On le disait en préambule, le point de départ de Ready Player One offre aux scénaristes une liberté quasiment absolue, puisque l’essentiel se déroule dans un univers fictif où tout est possible, ou presque. Steven Spielberg joue dessus pour imaginer un environnement très varié, avec des mondes colorés et d’autres sombres, de la violence et du kawaii. Ici une course de voiture folle dans un New York plein de monstres, là une immense bibliothèque où tous les souvenirs du créateur d’OASIS sont collectés, ailleurs une réplique de l’hôtel et du labyrinthe de Shining, mais avec des zombies pour pimenter le tout. Cette liberté est mise au profit d’une incroyable collection de clins d’œil et références, peut-être la collection la plus complète et vaste jamais vue dans un long-métrage. Les producteurs ont réussi à obtenir des autorisations pour des dizaines et des dizaines de films, séries, animés, jeux, musiques de la culture pop et il y a des références partout, tout le temps. De Jurassic Park à la saga Retour vers le futur, d’Akira à Citizen Kane, de Battlestar Galactica à Chucky, de Gremlins à Halo… on pourrait continuer la liste pendant des heures. Il y a tant de références qu’il est impossible de toutes les voir, en tout cas pas en une seule fois. Ce site recense pas moins de 120 références et il en manque certainement, cachées dans un coin de décors ou au milieu d’une foule. Il y a tellement de clins d’œil que le film gagne une dimension ludique : ce n’est pas tellement l’intrigue principale qui est intéressante, c’est ce jeu qui consiste à trouver le maximum de clins d’œil. Steven Spielberg l’a probablement bien senti et il se garde toujours de prendre le projet trop au sérieux. C’est léger et c’est fun, c’est précisément le traitement qu’il fallait pour ce film.

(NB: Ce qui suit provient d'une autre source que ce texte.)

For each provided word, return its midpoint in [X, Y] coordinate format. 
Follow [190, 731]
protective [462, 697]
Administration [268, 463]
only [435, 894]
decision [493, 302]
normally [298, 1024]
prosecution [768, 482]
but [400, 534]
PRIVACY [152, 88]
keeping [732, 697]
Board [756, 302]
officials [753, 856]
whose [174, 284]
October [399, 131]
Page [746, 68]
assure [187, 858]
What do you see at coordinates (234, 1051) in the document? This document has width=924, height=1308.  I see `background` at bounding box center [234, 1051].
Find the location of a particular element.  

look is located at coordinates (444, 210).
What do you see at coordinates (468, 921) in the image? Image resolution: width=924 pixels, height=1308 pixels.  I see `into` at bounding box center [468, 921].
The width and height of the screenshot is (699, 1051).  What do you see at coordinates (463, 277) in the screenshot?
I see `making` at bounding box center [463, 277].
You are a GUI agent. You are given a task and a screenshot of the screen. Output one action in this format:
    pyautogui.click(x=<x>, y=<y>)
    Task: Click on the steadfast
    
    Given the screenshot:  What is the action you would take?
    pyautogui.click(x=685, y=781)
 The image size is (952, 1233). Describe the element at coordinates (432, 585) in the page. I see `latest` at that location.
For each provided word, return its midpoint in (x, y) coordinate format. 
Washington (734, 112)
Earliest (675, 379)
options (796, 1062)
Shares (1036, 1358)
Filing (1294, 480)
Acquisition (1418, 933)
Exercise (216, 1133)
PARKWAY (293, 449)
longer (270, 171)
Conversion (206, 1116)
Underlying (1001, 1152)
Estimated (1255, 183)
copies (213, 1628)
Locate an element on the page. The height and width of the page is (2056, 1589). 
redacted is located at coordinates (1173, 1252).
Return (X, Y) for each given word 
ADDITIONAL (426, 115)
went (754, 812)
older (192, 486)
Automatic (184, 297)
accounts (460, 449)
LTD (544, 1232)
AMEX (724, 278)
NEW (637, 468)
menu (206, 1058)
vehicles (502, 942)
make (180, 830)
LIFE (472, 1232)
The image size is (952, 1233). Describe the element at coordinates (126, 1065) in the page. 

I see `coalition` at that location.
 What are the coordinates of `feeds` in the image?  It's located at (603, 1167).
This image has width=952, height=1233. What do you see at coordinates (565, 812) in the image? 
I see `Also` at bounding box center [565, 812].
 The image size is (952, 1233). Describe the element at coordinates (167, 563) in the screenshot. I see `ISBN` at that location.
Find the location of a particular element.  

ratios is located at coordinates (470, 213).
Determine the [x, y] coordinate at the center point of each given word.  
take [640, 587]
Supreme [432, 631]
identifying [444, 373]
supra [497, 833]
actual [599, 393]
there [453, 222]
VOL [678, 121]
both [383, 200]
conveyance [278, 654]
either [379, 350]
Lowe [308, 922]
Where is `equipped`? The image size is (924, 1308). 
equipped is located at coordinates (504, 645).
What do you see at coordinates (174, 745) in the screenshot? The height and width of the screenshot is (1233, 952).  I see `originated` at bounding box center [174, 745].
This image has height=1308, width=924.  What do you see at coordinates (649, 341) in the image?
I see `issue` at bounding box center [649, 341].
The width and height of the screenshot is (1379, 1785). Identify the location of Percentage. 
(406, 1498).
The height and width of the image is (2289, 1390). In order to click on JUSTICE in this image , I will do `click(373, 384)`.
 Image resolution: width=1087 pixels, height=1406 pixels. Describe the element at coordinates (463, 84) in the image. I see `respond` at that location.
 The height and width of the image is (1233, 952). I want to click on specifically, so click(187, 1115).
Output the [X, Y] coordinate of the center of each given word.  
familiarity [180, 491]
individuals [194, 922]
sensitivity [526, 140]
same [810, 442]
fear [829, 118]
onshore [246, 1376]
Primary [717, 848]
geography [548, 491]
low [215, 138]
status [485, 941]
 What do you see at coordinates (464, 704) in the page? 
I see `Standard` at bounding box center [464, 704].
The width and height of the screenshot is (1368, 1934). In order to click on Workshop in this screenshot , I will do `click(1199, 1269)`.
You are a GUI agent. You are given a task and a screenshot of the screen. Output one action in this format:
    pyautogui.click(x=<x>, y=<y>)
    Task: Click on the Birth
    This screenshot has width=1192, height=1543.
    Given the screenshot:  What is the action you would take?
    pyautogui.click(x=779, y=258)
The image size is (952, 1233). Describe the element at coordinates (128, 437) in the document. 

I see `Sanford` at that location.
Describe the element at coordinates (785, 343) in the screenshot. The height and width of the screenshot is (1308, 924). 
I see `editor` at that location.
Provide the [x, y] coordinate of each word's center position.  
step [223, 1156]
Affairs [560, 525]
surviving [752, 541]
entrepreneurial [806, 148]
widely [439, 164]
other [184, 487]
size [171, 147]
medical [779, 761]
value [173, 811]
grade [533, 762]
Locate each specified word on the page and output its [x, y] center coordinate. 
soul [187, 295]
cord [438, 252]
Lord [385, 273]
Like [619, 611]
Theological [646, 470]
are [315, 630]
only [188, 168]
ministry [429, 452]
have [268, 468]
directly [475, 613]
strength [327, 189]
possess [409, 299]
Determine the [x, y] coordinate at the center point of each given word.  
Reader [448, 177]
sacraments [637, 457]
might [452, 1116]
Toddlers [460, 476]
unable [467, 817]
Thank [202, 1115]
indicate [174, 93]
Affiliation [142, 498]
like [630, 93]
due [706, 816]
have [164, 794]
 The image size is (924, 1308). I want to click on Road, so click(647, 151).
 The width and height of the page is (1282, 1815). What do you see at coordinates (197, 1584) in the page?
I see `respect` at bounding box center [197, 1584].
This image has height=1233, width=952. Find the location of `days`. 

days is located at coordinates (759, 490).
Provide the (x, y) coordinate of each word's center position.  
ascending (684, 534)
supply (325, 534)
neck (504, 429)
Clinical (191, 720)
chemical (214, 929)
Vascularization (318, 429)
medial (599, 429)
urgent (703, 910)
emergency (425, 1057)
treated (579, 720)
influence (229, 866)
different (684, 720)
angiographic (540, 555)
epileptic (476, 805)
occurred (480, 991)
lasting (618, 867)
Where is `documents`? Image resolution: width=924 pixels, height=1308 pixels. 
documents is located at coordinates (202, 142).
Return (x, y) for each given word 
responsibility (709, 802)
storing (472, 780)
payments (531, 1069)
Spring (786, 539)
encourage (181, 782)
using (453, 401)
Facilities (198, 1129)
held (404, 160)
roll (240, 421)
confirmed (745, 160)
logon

Ready Player One ne restera peut-être pas dans les mémoires, ce n’est certainement pas un grand film, mais ce qui le sauve est précisément d’en avoir conscience. Steven Spielberg s’est certainement amusé à compiler toutes ces références en un seul long-métrage et il a réussi à communiquer ce plaisir. Son dernier long-métrage est léger et ludique, si bien qu’on lui pardonne ses personnages un petit peu stéréotypés et pas franchement passionnants, ou bien sa bande-originale peu inspirée. Ready Player One n’est pas le film de l’année, mais c’est un divertissement que l’on aurait tort de bouder.